* **JOB**:
Please reproduce, word for word, the stretch of the records from the line containing "Task: Open the Extensions view" through the line containing "Action: (x=20, y=177)", both included, and leave the pictures out of your answer.

* **RECORD LIST**:
^^^^^^^^

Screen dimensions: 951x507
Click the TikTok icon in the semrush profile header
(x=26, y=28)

^^^^^^^^

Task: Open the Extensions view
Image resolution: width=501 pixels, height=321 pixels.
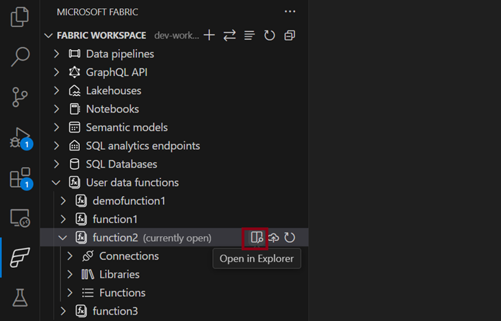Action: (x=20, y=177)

^^^^^^^^

* **OUTPUT**:
Task: Open the Extensions view
Image resolution: width=501 pixels, height=321 pixels.
Action: (x=20, y=177)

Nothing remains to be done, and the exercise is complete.